Article >>
☆ ☆ ☆ ☆

But the big one...well it's to do with this bloody 'Trinity' thing, isn't it?
With yer Superman and yer Batman you've got characters who've had wildly different takes over the years, but somehow all those takes combine together to function as one symbol. You've written convincingly about this yourself.
'Batman' has a meaning beyond, "This specific Batman right now" and 'Superman' has a meaning beyond, "This specific Superman right now." It's not that the differences between the iterations can be easily glossed over or reconciled...it's that having those differences there makes the 'Batman Myth' and the 'Superman Myth' bigger and stronger.
It's not like that with Wonder Woman. There isn't a 'Wonder Woman Myth' or a 'Wonder Woman symbol' that stands for or means anything substantial. Nothing that transcends specific takes. The Marston character and the Post-Perez character aren't part of a larger whole in the way Adam West and the Dark Knight are. They're just two totally different women in the same underpants.
"So?" you may very well say. And you'd be right to say it. Nobody goes around expecting there be some weighty, cross-cultural, transcendent symbology of Deadpool or Haunt in order for those characters to sell.
But Wonder Woman's THE superheroine. She's part of the Trinity. That you can't tell a It's a Bird or a Whatever Happened To The Caped Crusader about her is a problem. That she only exists as unconnected fragments is a problem. She's presented as the third term in some sort of symbolic system...where the other two terms carry huge symbolic weight and she carries none. That there are no 'classic' Wonder Woman stories is no coincidence.

☆ ☆ ☆ ☆

Rewrite the part of the Wonder Woman commentary that begins with "With yer Superman" and ends with "bigger and stronger.", replacing "iterations" with "versions".

Dataset >>
☆ ☆ ☆ ☆

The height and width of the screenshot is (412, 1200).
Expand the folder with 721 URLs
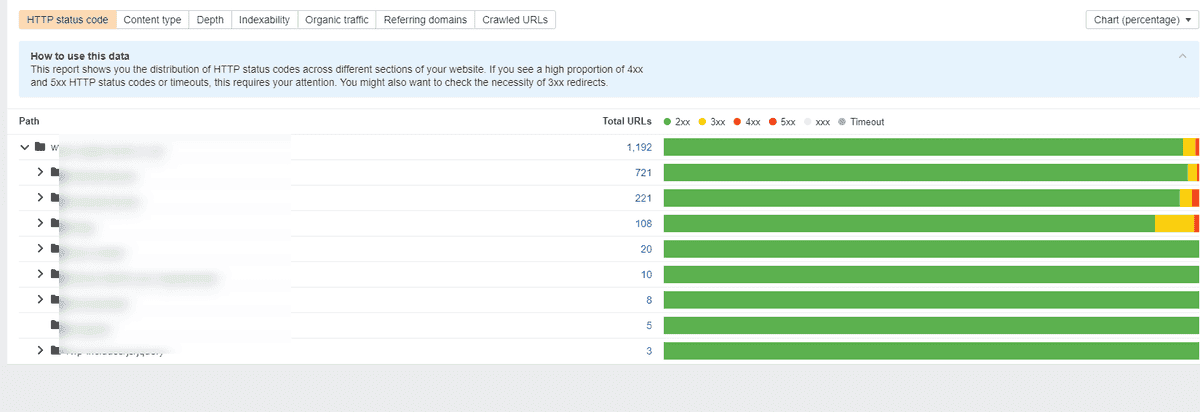[41, 172]
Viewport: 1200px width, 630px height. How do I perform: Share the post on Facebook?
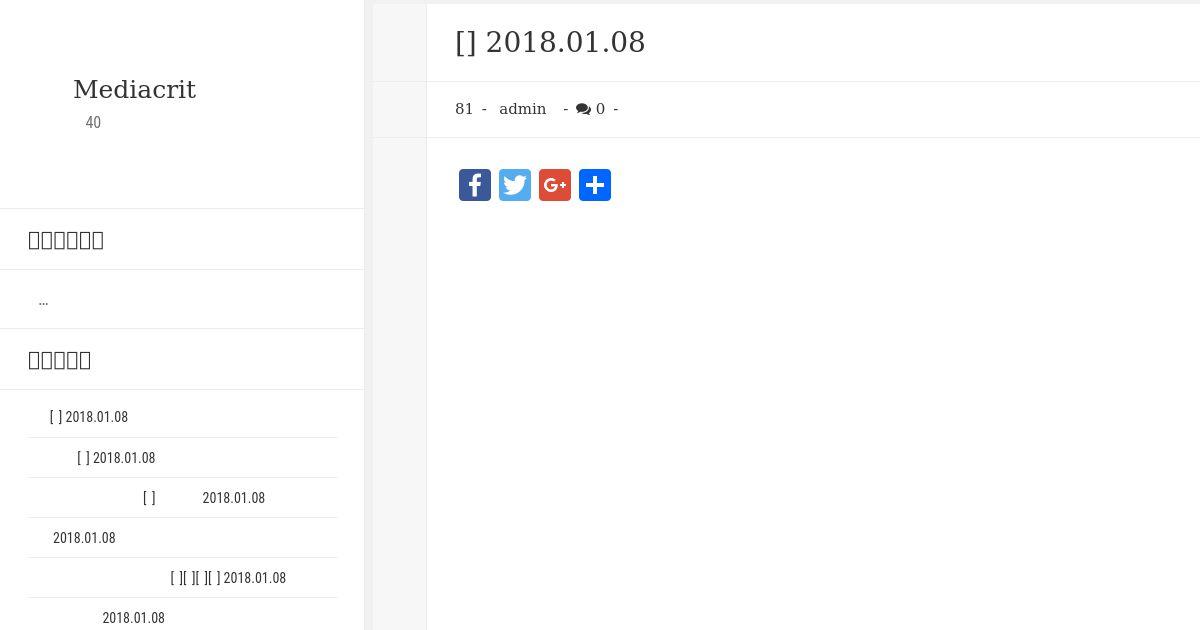475,185
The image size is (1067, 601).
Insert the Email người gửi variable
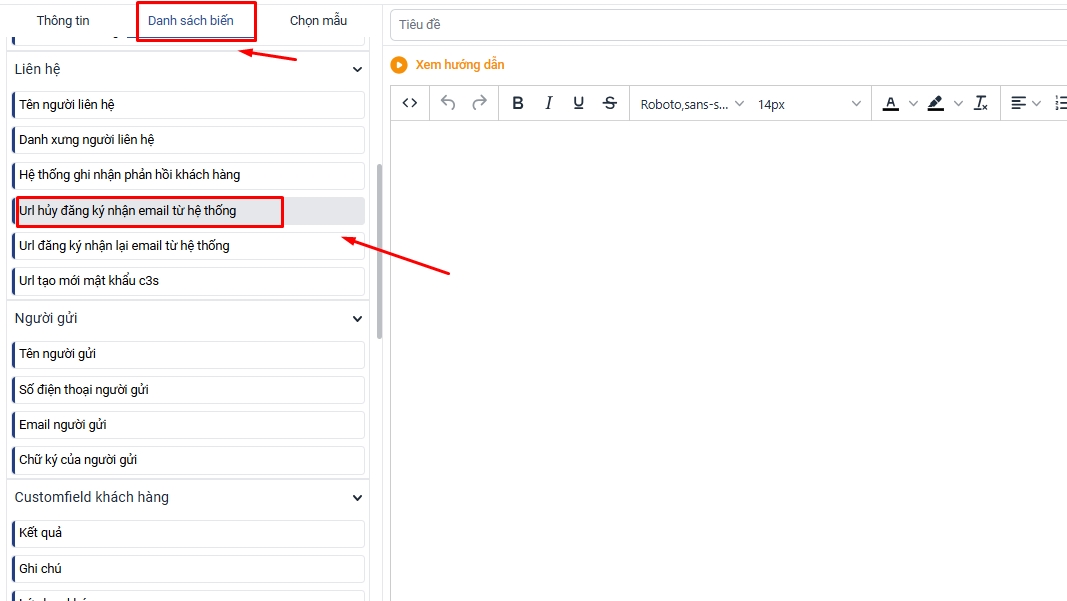point(188,425)
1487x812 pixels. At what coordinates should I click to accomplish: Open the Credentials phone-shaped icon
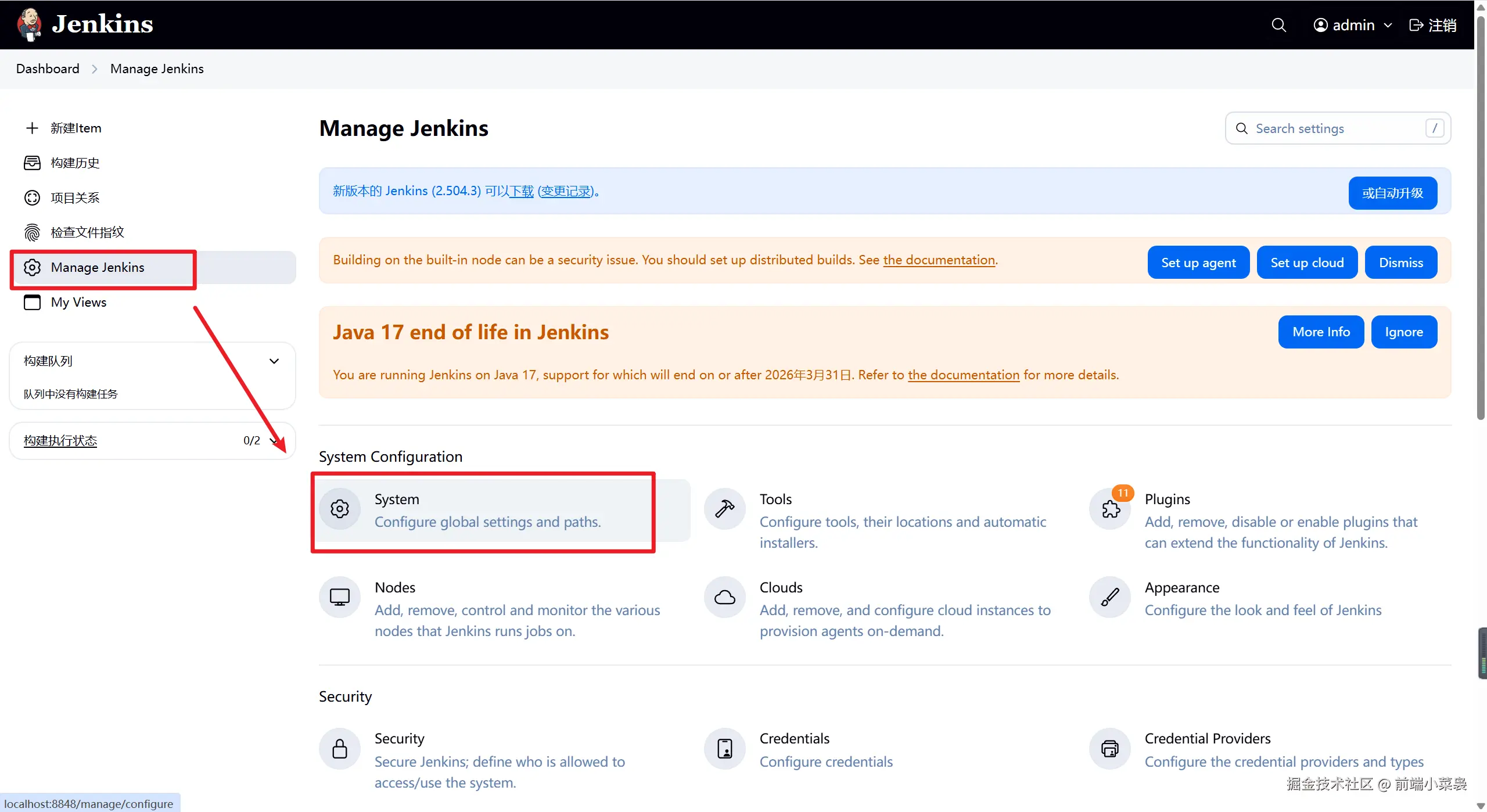tap(724, 749)
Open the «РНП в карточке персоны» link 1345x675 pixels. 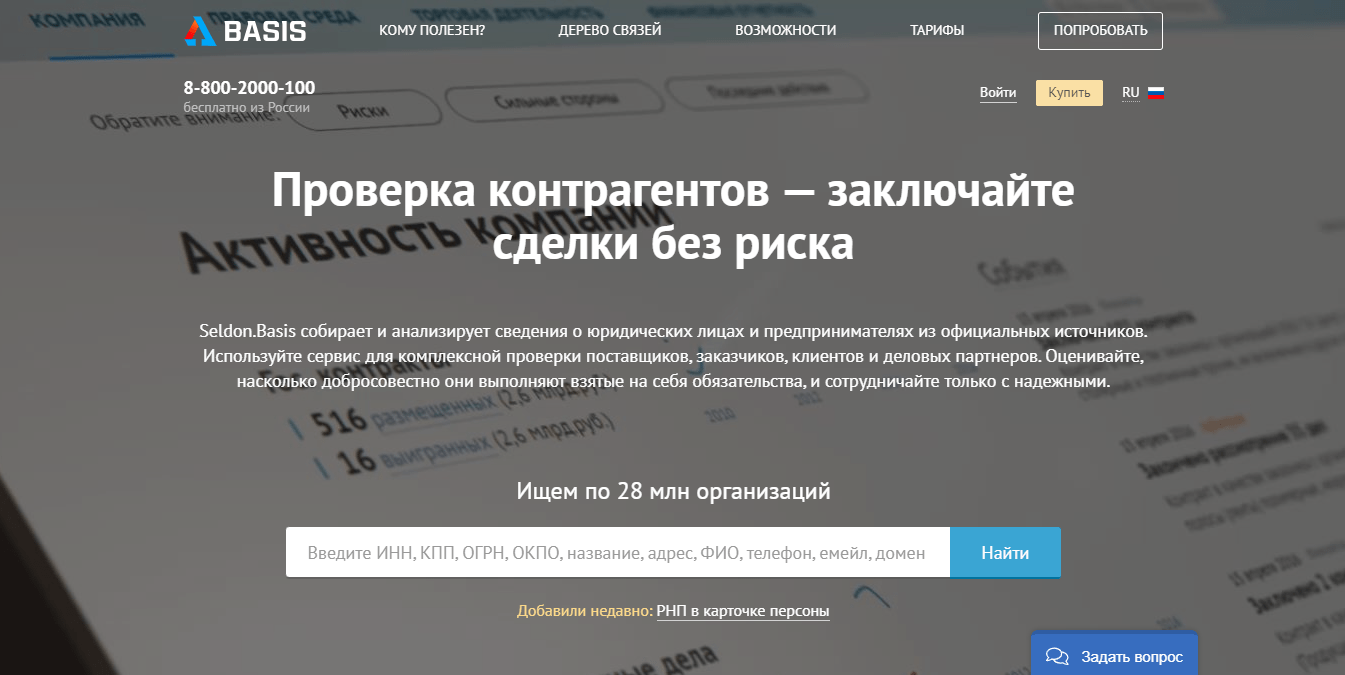pyautogui.click(x=742, y=611)
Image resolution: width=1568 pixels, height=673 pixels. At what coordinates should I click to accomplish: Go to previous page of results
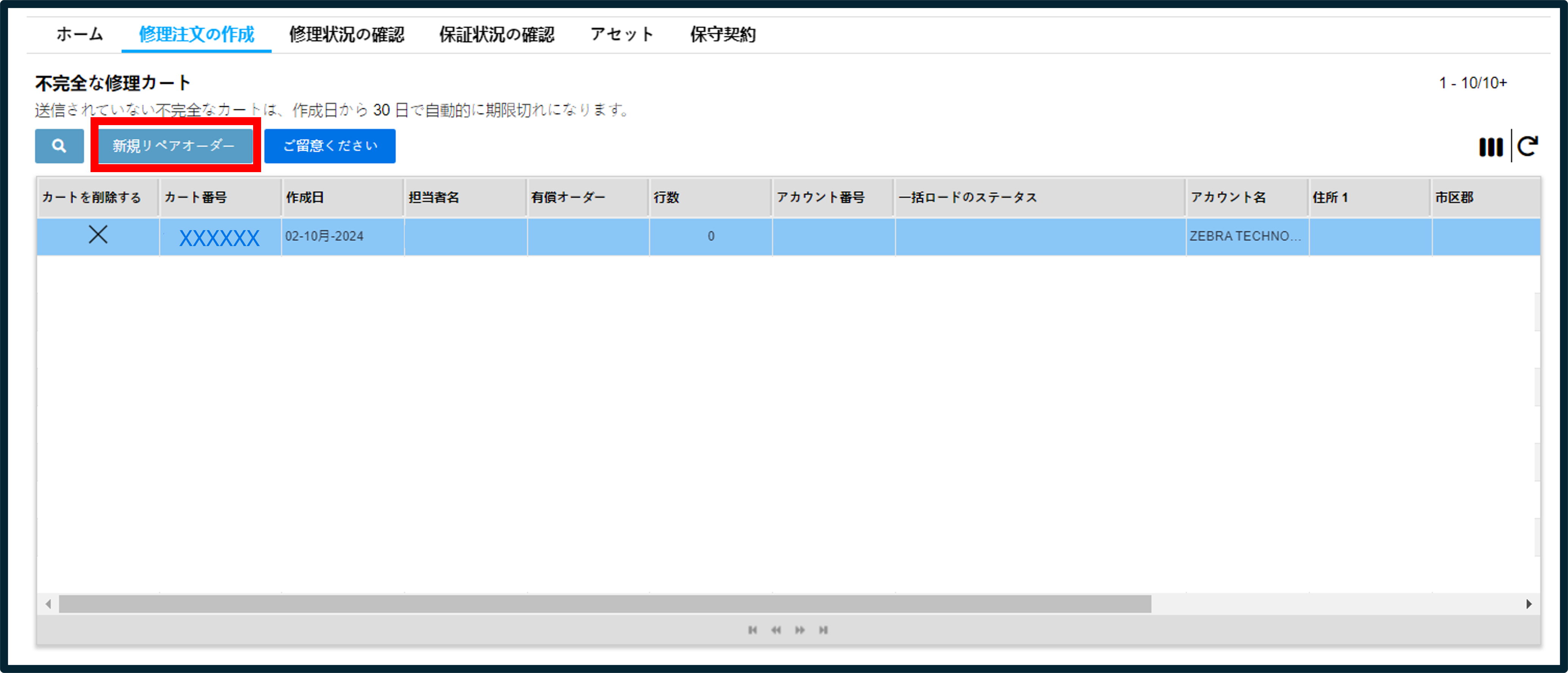click(x=776, y=630)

☆ ☆ ☆ ☆

Reply >>
With yer Superman and yer Batman you've got characters who've had wildly different takes over the years, but somehow all those takes combine together to function as one symbol. You've written convincingly about this yourself.
'Batman' has a meaning beyond, "This specific Batman right now" and 'Superman' has a meaning beyond, "This specific Superman right now." It's not that the differences between the versions can be easily glossed over or reconciled...it's that having those differences there makes the 'Batman Myth' and the 'Superman Myth' bigger and stronger.